* [Work to be completed]: Can you transcribe, word for word, the stretch of the listing from the line containing "coordinates (738, 346)." through the end of the listing?

START Available records

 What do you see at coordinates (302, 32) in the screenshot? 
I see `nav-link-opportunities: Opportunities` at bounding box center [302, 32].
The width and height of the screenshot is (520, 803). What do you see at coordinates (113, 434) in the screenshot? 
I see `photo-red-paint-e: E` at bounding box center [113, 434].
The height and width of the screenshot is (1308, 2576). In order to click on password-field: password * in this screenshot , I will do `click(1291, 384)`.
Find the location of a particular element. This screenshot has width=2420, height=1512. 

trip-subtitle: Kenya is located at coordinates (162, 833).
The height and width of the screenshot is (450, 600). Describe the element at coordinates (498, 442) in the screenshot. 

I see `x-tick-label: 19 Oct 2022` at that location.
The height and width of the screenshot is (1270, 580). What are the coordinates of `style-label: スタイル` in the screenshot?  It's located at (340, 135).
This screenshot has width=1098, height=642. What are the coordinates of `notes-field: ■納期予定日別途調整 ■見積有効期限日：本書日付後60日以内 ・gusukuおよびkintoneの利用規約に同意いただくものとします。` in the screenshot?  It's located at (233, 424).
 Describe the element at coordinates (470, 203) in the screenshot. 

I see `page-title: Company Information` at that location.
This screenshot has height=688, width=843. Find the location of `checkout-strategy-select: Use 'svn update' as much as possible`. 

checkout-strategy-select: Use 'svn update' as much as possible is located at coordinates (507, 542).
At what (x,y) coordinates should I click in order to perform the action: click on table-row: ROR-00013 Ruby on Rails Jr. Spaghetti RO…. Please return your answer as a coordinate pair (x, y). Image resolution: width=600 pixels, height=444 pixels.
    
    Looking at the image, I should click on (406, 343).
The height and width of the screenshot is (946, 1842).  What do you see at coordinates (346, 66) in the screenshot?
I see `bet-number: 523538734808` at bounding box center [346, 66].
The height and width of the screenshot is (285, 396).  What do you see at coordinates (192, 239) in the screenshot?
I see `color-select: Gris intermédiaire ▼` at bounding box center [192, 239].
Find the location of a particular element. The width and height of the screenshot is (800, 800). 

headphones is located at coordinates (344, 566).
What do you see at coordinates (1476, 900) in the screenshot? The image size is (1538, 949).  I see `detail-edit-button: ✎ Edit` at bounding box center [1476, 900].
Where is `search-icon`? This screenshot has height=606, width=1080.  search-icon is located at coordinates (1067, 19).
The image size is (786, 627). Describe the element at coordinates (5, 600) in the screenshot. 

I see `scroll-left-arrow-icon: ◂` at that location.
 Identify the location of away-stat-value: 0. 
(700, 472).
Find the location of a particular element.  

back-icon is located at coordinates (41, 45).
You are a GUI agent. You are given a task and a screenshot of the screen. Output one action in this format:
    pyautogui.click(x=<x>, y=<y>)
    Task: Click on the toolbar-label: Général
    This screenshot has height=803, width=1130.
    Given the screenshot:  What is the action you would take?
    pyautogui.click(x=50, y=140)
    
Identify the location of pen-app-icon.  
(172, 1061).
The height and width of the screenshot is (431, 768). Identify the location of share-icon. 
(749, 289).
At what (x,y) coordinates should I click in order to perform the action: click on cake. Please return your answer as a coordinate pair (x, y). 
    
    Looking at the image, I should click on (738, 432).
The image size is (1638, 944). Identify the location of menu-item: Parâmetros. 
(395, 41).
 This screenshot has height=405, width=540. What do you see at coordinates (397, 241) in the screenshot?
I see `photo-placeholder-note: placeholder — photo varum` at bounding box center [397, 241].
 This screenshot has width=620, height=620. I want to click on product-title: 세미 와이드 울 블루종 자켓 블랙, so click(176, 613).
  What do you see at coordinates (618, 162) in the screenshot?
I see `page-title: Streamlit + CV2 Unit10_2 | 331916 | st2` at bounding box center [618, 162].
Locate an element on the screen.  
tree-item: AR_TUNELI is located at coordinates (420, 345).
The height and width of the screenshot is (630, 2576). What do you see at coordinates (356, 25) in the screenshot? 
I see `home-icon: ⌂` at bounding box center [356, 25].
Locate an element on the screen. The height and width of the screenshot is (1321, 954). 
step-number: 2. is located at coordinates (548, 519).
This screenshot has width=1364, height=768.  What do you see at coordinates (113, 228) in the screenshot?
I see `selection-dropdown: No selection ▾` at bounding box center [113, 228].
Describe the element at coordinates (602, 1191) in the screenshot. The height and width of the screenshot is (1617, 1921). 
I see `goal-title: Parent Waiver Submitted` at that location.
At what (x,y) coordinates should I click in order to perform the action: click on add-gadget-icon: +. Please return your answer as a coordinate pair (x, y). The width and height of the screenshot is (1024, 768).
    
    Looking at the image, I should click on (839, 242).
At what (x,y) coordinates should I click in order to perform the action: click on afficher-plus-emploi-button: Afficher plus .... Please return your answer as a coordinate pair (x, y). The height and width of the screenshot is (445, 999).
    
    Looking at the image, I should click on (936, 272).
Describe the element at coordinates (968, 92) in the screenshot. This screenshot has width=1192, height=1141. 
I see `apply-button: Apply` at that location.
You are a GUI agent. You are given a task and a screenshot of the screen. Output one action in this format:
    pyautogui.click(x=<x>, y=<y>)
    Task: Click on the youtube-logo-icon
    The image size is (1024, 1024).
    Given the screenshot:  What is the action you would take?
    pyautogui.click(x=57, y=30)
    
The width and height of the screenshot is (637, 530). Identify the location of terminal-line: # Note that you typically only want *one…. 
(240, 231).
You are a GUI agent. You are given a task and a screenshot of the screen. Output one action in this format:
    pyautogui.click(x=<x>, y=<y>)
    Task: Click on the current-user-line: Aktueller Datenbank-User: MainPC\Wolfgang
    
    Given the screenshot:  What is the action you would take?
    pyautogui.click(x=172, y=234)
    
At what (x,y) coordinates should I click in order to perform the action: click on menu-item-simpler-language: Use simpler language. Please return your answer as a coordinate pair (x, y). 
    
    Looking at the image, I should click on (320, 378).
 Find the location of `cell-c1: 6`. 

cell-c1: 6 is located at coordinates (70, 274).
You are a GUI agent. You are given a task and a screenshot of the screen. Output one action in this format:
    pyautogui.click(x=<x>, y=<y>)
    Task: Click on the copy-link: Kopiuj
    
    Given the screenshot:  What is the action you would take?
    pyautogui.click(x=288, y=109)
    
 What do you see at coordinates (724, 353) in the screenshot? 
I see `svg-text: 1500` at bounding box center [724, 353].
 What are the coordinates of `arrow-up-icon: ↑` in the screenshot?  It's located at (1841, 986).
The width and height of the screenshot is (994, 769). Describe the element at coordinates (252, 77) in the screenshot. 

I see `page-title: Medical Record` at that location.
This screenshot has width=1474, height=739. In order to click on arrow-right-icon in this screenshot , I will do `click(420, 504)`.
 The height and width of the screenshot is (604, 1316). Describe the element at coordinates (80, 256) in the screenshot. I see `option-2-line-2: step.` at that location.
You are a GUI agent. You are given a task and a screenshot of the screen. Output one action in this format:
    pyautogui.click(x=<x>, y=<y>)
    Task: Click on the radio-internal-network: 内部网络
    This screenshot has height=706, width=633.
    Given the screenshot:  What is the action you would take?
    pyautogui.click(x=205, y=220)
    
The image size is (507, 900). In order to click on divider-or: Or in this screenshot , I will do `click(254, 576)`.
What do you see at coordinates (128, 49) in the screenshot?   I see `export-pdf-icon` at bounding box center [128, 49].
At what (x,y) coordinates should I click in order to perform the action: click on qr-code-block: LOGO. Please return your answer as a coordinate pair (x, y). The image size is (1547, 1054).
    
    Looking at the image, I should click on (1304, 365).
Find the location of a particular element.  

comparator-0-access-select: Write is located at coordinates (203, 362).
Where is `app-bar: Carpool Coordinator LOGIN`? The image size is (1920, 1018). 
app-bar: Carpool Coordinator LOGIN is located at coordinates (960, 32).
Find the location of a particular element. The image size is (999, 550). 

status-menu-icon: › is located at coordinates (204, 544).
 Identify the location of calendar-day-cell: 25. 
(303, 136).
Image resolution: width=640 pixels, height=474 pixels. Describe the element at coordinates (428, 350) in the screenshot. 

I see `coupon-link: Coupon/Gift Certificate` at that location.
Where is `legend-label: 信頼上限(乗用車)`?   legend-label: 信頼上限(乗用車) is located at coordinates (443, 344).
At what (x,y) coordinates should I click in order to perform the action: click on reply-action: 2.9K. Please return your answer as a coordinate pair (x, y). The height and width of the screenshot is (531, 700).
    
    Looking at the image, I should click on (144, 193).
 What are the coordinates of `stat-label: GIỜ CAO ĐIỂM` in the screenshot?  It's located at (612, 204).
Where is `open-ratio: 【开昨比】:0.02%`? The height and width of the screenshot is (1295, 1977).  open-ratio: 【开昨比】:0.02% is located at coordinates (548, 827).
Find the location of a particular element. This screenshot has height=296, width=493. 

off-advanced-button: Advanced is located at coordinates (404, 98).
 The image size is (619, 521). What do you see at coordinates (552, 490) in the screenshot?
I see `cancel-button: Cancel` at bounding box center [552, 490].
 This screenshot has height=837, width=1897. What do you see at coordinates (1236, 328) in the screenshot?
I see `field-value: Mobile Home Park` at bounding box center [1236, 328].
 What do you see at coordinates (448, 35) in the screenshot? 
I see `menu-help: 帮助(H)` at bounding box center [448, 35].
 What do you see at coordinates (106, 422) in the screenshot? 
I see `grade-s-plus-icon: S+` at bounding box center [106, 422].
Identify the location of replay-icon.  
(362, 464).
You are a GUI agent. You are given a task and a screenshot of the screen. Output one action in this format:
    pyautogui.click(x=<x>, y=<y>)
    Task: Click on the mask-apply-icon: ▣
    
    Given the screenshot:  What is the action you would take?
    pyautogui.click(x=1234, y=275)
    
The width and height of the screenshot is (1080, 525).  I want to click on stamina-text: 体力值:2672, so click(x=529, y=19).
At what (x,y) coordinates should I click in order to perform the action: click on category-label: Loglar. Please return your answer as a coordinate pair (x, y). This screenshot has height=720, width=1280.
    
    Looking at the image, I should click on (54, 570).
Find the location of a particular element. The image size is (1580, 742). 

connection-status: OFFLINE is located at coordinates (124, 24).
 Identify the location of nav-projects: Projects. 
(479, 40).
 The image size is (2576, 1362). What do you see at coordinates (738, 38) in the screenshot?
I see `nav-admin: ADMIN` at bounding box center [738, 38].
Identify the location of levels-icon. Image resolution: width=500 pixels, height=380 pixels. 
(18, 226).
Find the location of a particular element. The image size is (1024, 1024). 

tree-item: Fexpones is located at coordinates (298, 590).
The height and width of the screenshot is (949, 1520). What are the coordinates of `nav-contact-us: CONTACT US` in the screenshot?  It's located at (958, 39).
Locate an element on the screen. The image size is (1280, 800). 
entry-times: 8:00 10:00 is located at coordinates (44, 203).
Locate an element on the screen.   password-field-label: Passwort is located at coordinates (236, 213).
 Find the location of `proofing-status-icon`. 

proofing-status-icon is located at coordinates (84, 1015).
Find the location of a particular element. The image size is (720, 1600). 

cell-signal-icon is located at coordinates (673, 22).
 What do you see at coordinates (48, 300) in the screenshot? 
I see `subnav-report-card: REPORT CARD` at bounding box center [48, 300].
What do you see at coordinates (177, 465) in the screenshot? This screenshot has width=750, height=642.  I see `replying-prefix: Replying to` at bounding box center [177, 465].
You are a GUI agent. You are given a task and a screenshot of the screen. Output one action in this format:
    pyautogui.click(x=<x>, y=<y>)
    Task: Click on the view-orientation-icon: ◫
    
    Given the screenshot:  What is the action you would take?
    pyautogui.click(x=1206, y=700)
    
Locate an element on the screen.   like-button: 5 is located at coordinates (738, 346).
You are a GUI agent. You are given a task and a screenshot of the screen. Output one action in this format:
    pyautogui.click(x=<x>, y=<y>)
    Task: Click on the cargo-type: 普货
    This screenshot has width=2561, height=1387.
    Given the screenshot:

END Available records

* [Exercise response]:
Locate an element on the screen.   like-button: 5 is located at coordinates (738, 346).
You are a GUI agent. You are given a task and a screenshot of the screen. Output one action in this format:
    pyautogui.click(x=<x>, y=<y>)
    Task: Click on the cargo-type: 普货
    This screenshot has width=2561, height=1387.
    Given the screenshot:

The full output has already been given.